> _What to work on_: Retype the stretch from "The open-plan office obsession, which" through "where they are." in the passage on open-plan offices below, word for word.

Before COVID-19, open-plan offices were on the rise. Facebook’s new Menlo Park headquarters boasted the “largest open floor plan in the world,” for example.
The open-plan office obsession, which probably peaked around ten years ago, was based on what I’ve called “collaboration bias” — the under-examined assumption that ad-hoc social encounters are more valuable for business, creativity, and productivity than un-interrupted “deep work.”
But a series of recent surveys shed new light on the misguided disaster that is the open-plan office and the importance of private offices, regardless of where they are.
A research report called “Remote and Hybrid Working” from the Myers-Briggs Company found that employees sitting in open-plan offices are the least happy, those with private offices, the most. (The report also found that back-to-office edicts and policies negatively affect employees and that a mismatch between policy and desired workplace leads to higher employee turnover.)
Meanwhile, a recent survey by the company Robert Half found that more than a third of survey respondents (35%) said they get more done at home (where they can work without interruption from co-workers). But nearly half (43%) of employees who work in an office say they perform best in a private office.
Disdain for open-plan offices is greater now than before the pandemic, according to a survey by Framery, which makes sound-proof booths for offices. Some 41% say their ability to concentrate in an open-floor plan office significantly worsened after the pandemic.
It appears that work-from-home (WFH) employees and office workers with private offices have three things in common:
- They have private offices.
- They’re happier.
- They get more done.

> _Study material_:
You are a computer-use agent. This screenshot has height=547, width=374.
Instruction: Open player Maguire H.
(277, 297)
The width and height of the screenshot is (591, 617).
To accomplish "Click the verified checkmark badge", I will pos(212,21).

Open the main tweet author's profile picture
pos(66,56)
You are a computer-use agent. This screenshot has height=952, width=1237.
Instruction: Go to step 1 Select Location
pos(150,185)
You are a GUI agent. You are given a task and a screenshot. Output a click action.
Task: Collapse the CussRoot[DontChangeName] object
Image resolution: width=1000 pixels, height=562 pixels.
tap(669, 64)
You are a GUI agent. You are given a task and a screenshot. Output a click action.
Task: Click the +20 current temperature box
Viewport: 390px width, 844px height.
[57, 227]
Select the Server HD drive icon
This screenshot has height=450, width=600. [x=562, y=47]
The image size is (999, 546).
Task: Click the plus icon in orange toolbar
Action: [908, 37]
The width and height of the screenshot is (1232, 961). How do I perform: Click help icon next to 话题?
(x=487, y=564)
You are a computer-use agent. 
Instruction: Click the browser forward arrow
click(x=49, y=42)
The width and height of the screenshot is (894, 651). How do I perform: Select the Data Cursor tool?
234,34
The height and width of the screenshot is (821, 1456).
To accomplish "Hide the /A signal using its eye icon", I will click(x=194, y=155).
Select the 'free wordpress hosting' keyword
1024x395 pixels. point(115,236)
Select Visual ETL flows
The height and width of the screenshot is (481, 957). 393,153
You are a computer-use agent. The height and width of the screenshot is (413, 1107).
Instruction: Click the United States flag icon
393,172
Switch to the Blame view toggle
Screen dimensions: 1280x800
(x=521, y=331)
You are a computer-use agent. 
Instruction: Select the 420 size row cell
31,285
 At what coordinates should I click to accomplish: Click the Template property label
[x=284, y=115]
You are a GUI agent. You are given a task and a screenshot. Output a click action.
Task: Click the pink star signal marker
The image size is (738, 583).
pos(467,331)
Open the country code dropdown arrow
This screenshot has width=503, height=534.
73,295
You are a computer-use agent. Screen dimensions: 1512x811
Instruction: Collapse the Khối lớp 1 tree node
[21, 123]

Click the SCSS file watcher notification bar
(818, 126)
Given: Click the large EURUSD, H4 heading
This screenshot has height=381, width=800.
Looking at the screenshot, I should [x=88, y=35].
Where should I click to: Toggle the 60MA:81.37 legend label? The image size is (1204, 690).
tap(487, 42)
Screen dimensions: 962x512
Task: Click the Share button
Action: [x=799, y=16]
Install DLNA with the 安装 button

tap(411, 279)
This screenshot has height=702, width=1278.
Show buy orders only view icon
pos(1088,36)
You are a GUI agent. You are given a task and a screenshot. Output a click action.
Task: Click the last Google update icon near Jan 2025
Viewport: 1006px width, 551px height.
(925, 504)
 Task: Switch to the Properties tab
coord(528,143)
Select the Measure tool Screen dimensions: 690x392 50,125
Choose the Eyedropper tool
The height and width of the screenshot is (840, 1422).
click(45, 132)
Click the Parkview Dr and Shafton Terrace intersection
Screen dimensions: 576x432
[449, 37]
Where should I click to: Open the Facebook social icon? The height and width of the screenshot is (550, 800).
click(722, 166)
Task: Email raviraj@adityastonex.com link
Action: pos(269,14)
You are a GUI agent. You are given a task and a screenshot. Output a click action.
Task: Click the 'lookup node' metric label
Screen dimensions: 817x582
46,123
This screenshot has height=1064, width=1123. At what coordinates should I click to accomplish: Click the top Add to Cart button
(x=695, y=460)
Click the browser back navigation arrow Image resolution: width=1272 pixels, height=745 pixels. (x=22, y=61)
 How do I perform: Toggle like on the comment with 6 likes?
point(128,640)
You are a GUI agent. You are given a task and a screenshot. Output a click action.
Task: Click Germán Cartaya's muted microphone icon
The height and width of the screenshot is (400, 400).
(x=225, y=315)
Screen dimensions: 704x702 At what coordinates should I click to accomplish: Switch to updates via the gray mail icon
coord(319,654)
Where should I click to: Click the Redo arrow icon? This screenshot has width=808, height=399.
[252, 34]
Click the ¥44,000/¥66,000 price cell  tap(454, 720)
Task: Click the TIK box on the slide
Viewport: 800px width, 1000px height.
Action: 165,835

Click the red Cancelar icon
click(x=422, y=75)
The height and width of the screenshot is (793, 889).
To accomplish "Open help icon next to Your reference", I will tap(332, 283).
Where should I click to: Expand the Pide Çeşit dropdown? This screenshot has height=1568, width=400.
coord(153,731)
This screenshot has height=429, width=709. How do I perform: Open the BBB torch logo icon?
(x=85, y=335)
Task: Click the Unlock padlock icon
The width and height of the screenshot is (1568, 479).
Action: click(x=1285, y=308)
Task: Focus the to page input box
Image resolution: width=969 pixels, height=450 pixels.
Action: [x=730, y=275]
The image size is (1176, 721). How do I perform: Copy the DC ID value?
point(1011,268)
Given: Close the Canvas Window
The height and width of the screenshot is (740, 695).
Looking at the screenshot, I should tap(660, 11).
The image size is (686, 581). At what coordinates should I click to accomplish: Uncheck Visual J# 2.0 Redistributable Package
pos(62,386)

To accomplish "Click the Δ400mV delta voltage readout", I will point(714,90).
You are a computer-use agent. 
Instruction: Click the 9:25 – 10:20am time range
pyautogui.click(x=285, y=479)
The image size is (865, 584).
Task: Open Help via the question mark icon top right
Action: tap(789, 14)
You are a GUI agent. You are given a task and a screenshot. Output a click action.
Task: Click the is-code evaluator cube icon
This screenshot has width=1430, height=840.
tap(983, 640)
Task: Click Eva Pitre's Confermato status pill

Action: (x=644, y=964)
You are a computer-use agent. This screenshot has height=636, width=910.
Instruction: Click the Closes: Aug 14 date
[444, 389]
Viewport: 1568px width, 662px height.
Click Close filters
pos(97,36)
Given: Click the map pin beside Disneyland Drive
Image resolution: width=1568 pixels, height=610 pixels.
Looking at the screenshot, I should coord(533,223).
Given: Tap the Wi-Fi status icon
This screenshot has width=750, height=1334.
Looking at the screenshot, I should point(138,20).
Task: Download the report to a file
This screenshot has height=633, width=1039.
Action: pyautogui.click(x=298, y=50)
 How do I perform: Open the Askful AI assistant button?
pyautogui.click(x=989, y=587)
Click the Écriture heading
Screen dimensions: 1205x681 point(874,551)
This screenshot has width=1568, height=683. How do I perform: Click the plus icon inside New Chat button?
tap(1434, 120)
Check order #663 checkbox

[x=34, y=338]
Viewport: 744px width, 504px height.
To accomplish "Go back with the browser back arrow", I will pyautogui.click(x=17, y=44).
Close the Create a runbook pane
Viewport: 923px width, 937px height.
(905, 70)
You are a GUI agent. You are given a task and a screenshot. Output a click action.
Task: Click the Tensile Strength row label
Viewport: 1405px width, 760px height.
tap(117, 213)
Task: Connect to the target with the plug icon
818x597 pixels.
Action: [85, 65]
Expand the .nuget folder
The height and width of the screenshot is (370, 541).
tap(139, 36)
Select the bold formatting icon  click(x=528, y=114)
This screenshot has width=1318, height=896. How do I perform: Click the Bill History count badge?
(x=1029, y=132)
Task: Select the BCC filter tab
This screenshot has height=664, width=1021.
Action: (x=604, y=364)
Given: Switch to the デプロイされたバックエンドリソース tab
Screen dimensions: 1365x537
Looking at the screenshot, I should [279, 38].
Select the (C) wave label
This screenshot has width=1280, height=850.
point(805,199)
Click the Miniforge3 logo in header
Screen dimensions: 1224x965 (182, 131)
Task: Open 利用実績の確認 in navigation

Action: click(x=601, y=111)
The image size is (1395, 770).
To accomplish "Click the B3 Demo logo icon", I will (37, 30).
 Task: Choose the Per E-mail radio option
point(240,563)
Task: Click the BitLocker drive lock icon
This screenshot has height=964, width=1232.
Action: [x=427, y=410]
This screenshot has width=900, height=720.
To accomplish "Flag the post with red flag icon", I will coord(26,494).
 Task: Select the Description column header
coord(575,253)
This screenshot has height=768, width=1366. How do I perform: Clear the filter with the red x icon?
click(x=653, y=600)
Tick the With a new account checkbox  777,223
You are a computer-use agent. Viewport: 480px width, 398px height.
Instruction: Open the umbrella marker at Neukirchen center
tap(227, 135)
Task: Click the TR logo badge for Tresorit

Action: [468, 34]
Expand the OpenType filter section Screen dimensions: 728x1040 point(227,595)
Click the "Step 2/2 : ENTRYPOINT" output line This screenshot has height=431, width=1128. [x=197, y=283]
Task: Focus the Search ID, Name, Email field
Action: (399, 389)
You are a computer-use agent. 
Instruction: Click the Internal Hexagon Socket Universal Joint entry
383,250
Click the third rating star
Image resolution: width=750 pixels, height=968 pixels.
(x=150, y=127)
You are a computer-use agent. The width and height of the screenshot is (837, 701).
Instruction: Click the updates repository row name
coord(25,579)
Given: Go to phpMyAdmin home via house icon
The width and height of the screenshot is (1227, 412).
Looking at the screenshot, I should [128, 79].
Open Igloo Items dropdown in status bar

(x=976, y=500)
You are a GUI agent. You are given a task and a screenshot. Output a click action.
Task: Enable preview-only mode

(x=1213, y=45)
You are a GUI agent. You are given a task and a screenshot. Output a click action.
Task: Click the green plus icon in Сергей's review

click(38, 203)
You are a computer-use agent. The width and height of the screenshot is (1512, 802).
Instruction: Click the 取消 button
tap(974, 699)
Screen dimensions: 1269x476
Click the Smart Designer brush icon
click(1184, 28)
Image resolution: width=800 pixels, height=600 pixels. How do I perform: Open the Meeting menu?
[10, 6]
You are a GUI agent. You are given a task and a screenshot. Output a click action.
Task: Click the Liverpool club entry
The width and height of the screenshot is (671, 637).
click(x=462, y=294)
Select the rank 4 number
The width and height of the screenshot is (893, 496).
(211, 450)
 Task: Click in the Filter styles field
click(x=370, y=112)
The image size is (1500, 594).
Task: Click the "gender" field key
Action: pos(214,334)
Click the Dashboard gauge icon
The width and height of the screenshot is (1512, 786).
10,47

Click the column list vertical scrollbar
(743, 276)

> _Output below_:
The open-plan office obsession, which probably peaked around ten years ago, was based on what I’ve called “collaboration bias” — the under-examined assumption that ad-hoc social encounters are more valuable for business, creativity, and productivity than un-interrupted “deep work.”
But a series of recent surveys shed new light on the misguided disaster that is the open-plan office and the importance of private offices, regardless of where they are.